Problem to solve:
Restate word for word the entries below, starting with the line with "The height and width of the screenshot is (797, 1368)." and continuing through the line with "Given: Click the Options tree node icon". Include both of those lines and no others.

Information supplied:
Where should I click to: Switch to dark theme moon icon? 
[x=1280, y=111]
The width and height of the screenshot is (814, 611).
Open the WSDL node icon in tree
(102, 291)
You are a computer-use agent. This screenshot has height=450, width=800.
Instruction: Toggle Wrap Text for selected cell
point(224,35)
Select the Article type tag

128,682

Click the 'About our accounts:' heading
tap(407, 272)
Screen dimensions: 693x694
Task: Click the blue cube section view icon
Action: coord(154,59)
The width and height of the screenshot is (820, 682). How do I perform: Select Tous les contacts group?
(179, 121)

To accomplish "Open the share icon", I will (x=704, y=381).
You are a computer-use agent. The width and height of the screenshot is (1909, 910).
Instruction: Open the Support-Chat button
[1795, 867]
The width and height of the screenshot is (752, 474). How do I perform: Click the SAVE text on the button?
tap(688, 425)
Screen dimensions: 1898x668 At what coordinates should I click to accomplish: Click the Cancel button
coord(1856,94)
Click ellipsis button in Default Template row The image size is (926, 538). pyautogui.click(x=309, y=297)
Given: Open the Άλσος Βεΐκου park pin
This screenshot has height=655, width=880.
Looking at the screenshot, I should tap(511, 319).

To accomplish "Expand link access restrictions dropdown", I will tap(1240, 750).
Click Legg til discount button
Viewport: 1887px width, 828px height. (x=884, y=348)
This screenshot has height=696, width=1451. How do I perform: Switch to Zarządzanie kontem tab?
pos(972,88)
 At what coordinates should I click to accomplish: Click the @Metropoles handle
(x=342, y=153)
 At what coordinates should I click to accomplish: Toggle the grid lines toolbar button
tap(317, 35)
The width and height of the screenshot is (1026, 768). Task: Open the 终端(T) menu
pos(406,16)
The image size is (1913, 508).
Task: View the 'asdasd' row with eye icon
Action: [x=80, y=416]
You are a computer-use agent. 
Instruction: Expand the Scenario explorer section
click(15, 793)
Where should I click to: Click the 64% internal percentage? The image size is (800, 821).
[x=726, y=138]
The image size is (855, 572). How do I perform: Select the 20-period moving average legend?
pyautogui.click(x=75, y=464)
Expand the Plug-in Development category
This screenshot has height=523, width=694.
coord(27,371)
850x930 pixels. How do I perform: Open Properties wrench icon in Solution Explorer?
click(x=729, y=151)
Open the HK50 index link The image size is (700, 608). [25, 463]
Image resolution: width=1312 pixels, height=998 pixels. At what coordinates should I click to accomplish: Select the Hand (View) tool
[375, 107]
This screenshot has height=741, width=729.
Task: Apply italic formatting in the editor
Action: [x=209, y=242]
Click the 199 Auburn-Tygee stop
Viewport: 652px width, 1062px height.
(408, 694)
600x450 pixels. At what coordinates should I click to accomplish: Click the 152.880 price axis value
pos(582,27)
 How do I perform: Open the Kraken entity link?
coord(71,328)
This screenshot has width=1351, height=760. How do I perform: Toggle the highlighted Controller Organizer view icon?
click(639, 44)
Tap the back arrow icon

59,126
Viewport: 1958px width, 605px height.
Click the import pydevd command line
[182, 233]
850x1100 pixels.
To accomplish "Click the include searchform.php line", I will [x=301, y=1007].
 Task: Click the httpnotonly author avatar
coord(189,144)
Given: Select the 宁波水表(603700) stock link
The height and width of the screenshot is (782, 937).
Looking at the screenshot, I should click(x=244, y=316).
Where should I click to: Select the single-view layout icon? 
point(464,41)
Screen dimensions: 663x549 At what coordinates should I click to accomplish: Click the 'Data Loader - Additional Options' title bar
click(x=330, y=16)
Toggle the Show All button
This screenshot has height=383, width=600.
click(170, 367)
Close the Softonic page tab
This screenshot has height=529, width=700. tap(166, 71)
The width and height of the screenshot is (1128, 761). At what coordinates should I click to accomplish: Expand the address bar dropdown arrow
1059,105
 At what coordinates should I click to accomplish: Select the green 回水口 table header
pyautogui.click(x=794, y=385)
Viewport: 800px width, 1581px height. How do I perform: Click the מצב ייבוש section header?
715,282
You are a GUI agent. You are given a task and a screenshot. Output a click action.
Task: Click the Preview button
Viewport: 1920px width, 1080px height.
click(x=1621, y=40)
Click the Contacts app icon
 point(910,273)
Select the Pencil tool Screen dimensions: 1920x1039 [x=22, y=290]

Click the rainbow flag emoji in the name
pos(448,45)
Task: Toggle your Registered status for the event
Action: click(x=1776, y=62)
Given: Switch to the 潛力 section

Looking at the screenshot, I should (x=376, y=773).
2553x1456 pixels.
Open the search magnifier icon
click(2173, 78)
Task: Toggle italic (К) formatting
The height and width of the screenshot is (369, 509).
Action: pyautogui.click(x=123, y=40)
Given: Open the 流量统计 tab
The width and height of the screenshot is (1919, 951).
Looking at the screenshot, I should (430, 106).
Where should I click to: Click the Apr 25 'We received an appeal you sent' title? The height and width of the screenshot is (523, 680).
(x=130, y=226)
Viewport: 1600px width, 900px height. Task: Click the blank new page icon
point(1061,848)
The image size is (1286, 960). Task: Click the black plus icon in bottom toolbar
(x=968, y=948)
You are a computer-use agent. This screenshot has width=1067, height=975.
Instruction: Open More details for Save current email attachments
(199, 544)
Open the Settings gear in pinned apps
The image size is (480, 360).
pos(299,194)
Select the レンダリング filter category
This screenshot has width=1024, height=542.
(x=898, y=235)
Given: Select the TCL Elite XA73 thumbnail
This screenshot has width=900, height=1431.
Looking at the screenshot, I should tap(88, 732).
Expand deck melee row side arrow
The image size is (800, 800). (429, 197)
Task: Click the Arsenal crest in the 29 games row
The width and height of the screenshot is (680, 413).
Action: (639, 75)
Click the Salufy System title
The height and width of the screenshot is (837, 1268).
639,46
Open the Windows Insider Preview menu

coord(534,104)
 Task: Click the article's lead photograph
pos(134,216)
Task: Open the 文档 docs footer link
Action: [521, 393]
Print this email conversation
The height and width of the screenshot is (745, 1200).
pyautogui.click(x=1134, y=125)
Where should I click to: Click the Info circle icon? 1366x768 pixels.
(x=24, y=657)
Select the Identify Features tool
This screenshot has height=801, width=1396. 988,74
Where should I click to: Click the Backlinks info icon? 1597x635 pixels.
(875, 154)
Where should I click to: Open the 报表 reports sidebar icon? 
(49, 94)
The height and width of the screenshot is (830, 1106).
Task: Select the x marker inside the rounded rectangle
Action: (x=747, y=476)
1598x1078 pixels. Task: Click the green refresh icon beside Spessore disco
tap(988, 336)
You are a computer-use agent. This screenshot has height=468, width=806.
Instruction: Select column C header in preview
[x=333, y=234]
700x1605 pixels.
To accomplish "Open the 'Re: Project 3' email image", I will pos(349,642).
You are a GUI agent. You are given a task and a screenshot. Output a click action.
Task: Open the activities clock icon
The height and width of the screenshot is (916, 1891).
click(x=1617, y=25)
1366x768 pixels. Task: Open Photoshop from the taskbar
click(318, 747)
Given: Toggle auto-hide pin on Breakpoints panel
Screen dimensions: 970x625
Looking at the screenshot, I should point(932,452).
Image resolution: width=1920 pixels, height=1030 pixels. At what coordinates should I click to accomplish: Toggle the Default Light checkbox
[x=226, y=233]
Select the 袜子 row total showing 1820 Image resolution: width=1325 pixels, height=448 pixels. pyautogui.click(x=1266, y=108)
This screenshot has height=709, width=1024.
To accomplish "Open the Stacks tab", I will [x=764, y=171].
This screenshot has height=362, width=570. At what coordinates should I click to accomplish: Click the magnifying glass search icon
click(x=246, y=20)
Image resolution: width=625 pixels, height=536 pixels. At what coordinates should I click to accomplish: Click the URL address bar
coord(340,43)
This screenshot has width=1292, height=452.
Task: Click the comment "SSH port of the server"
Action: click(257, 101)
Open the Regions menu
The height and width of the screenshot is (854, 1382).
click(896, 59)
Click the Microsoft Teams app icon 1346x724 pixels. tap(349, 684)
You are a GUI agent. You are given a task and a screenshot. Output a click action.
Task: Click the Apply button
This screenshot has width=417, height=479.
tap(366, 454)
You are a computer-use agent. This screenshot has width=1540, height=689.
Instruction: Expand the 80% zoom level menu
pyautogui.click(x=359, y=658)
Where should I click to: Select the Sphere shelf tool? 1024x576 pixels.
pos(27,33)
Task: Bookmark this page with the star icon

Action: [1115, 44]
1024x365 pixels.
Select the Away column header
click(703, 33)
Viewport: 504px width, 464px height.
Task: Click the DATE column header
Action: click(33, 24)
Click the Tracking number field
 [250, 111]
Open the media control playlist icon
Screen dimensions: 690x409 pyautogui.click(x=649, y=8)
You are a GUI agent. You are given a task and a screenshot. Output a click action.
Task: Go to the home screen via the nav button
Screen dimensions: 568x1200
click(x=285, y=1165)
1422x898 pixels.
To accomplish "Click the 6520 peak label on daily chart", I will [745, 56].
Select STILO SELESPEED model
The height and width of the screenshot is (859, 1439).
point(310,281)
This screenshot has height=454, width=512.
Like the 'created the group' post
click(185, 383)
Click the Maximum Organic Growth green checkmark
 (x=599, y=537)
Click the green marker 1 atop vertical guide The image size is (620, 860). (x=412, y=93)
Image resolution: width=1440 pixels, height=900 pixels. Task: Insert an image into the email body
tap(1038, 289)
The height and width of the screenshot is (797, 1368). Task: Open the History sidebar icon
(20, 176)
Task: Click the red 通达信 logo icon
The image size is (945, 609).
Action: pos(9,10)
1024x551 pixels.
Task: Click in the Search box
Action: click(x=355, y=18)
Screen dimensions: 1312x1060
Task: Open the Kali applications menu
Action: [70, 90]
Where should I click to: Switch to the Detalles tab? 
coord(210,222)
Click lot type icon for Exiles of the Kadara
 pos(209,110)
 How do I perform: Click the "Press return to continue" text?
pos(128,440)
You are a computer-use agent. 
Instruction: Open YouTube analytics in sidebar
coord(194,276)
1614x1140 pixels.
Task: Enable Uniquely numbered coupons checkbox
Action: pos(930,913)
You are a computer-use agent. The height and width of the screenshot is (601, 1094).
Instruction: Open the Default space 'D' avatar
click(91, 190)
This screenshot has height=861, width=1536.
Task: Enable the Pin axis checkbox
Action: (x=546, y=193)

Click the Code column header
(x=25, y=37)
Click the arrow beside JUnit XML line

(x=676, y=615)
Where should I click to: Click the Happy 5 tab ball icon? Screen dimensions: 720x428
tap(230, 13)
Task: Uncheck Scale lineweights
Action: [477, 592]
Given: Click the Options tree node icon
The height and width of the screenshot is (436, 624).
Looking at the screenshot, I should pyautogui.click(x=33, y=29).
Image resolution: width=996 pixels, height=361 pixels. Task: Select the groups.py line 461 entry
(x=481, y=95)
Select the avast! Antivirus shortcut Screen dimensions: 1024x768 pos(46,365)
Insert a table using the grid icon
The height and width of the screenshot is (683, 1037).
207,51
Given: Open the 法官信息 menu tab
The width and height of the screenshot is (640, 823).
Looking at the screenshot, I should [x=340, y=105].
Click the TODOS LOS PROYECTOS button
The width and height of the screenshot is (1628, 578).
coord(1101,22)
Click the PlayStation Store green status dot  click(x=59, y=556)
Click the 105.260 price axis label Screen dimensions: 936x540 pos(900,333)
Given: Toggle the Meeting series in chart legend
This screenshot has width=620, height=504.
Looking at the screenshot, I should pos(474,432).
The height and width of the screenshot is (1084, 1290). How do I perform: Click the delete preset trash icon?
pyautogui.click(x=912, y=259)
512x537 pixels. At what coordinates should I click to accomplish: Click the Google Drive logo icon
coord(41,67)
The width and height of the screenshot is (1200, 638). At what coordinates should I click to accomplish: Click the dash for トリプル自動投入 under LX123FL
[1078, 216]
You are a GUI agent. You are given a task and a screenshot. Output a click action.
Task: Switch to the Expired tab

Answer space:
The height and width of the screenshot is (797, 1368). Task: Open the History sidebar icon
(20, 176)
Task: Click the red 通达信 logo icon
The image size is (945, 609).
Action: pos(9,10)
1024x551 pixels.
Task: Click in the Search box
Action: click(x=355, y=18)
Screen dimensions: 1312x1060
Task: Open the Kali applications menu
Action: [70, 90]
Where should I click to: Switch to the Detalles tab? 
coord(210,222)
Click lot type icon for Exiles of the Kadara
 pos(209,110)
 How do I perform: Click the "Press return to continue" text?
pos(128,440)
You are a computer-use agent. 
Instruction: Open YouTube analytics in sidebar
coord(194,276)
1614x1140 pixels.
Task: Enable Uniquely numbered coupons checkbox
Action: pos(930,913)
You are a computer-use agent. The height and width of the screenshot is (601, 1094).
Instruction: Open the Default space 'D' avatar
click(91, 190)
This screenshot has height=861, width=1536.
Task: Enable the Pin axis checkbox
Action: (x=546, y=193)

Click the Code column header
(x=25, y=37)
Click the arrow beside JUnit XML line

(x=676, y=615)
Where should I click to: Click the Happy 5 tab ball icon? Screen dimensions: 720x428
tap(230, 13)
Task: Uncheck Scale lineweights
Action: [477, 592]
Given: Click the Options tree node icon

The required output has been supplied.